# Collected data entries
########
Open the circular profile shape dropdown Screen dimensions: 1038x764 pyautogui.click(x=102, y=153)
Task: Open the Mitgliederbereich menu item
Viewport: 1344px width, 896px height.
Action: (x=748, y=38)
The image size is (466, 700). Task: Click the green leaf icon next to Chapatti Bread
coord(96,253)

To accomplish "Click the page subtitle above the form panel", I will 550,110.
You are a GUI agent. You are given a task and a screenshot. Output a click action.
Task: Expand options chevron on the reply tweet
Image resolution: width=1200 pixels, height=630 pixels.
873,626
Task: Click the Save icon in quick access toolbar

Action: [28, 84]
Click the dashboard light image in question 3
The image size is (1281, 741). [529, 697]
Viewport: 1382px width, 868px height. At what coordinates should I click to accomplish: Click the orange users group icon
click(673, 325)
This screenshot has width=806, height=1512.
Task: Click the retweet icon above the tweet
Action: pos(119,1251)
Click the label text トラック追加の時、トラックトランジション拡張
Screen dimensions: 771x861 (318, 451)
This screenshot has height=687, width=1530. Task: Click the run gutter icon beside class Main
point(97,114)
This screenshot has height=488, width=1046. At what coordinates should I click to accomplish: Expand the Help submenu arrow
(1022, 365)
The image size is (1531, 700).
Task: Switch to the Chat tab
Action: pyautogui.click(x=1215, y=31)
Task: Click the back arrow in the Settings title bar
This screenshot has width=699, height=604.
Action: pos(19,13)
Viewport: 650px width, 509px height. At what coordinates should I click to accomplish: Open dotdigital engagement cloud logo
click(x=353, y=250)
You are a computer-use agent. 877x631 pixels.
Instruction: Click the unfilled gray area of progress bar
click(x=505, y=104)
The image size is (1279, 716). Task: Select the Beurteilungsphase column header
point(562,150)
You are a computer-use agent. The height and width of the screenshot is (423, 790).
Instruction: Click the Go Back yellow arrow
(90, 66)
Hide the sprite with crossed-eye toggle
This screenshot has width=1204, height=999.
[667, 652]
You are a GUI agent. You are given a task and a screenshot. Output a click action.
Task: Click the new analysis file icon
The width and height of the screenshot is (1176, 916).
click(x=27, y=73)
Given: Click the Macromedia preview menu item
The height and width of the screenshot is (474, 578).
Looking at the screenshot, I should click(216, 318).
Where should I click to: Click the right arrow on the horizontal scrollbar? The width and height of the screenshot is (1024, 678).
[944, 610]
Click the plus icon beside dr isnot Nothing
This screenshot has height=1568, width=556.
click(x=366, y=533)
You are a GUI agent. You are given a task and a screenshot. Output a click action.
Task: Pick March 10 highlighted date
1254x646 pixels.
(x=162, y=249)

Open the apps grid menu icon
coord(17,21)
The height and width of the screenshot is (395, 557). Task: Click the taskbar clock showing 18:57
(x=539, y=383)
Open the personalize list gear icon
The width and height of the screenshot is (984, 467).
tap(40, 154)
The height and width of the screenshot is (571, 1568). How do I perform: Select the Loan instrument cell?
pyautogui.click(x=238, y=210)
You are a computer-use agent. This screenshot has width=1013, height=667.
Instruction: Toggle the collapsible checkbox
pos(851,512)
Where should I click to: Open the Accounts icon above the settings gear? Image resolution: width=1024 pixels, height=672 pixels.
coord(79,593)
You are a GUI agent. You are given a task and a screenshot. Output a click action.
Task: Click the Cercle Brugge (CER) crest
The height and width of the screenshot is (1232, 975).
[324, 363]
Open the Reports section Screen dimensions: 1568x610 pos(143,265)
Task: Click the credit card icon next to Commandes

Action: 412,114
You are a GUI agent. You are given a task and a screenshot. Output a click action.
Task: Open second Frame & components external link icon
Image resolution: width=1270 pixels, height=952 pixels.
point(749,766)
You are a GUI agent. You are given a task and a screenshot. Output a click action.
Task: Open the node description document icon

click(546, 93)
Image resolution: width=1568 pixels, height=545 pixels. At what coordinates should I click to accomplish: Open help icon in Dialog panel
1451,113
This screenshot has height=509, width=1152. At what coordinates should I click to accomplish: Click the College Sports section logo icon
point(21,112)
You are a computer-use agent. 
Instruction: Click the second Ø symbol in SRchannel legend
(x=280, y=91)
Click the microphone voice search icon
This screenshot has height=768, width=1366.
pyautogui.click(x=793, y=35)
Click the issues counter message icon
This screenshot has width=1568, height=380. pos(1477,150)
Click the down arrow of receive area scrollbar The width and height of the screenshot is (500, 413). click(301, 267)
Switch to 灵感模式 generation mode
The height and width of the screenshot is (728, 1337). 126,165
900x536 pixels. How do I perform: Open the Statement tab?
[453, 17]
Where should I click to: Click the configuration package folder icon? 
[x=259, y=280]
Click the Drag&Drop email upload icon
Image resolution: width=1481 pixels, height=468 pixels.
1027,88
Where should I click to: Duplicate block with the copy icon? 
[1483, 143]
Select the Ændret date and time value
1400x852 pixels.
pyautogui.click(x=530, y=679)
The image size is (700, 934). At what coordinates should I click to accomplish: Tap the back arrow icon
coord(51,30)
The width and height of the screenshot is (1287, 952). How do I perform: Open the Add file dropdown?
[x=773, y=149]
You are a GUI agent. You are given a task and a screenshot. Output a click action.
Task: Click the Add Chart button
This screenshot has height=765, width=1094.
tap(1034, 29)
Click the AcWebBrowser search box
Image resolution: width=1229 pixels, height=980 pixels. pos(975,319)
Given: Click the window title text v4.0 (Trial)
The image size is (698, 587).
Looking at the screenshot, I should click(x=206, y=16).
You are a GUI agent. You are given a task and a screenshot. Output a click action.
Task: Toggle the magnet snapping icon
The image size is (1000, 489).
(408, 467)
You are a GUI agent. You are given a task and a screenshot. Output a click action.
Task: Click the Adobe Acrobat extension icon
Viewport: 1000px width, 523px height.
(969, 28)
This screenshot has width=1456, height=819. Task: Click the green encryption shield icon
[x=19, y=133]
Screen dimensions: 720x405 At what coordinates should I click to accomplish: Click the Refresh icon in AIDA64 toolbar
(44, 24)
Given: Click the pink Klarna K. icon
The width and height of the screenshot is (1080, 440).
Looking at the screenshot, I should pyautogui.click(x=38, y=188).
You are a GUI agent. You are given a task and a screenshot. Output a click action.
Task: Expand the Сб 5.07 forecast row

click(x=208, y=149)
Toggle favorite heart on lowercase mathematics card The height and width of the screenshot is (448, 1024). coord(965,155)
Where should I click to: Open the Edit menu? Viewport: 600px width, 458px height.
########
# Exercise brief
Search the records for the string "item", and copy every line that holds it.

# Reply to the task
Task: Open the Mitgliederbereich menu item
Given: Click the Macromedia preview menu item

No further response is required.